This book is an encyclopedic treatment of classic as well as contemporary large sample theory, dealing with both statistical problems and probabilistic issues and tools. It is written in an extremely lucid style, with an emphasis on the conceptual discussion of the importance of a problem and the impact and relevance of the theorems. The book has 34 chapters over a wide range of topics, nearly 600 exercises for practice and instruction, and another 300 worked out examples. It also includes a large compendium of 300 useful inequalities on probability, linear algebra, and analysis that are collected together from numerous sources, as an invaluable reference for researchers in statistics, probability, and mathematics.

It can be used as a graduate text, as a versatile research reference, as a source for independent reading on a wide assembly of topics, and as a window to learning the latest developments in contemporary topics.

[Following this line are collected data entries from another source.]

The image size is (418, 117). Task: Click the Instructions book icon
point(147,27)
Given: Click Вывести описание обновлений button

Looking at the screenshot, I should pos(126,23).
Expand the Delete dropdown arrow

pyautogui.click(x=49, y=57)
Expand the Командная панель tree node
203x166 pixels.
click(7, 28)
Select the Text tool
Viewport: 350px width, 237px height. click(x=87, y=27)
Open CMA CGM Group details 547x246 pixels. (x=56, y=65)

The book is unique in its detailed coverage of fundamental topics such as central limit theorems in numerous setups, likelihood based methods, goodness of fit, higher order asymptotics, as well as of the most modern topics such as the bootstrap, dependent data, Bayesian asymptotics, nonparametric density estimation, mixture models, and multiple testing and false discovery. It provides extensive bibliographic references on all topics that include very recent publications.

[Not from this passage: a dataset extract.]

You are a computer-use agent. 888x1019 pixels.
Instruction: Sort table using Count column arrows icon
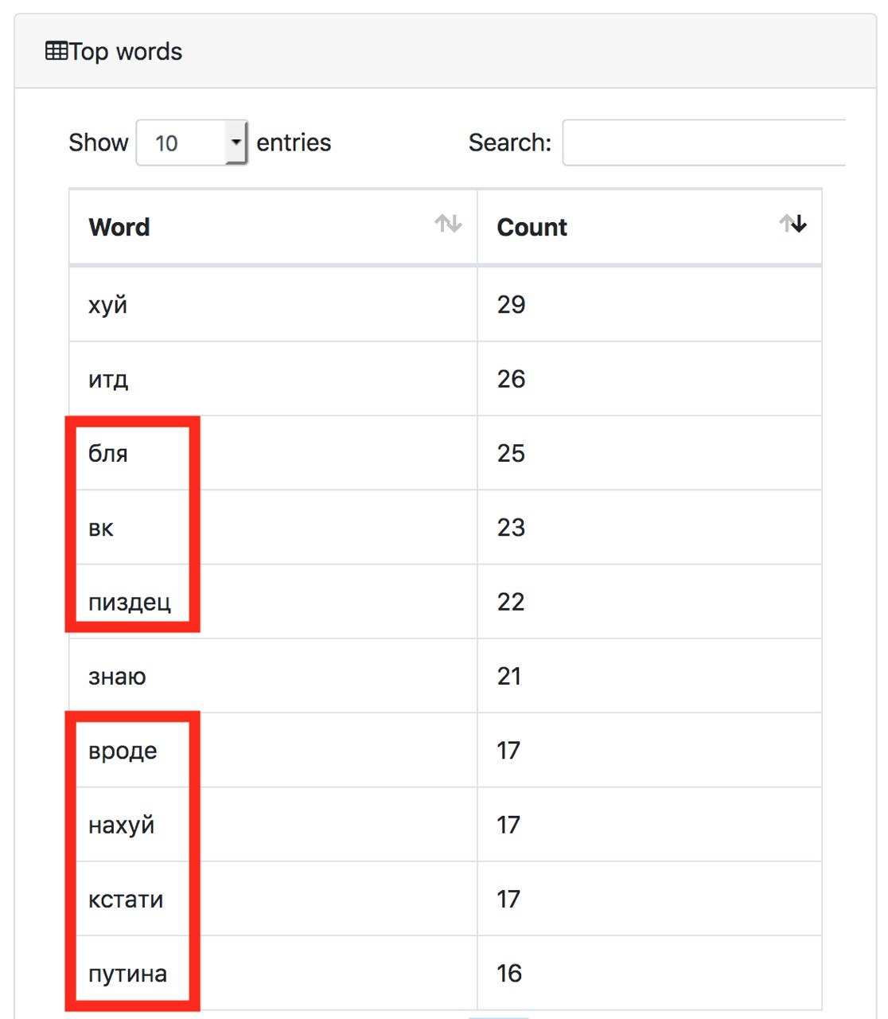793,224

Anirban DasGupta is Professor of Statistics at Purdue University. He has also taught at the Wharton School of the University of Pennsylvania, at Cornell University, and at the University of California at San Diego. He has been on the editorial board of the Annals of Statistics since 1998 and has also served on the editorial boards of the Journal of the American Statistical Association, International Statistical Review, and the Journal of Statistical Planning and Inference. He has edited two monographs in the lecture notes monograph series of the Institute of Mathematical Statistics, is a Fellow of the Institute of Mathematical Statistics and has 70 refereed publications on theoretical statistics and probability in major journals.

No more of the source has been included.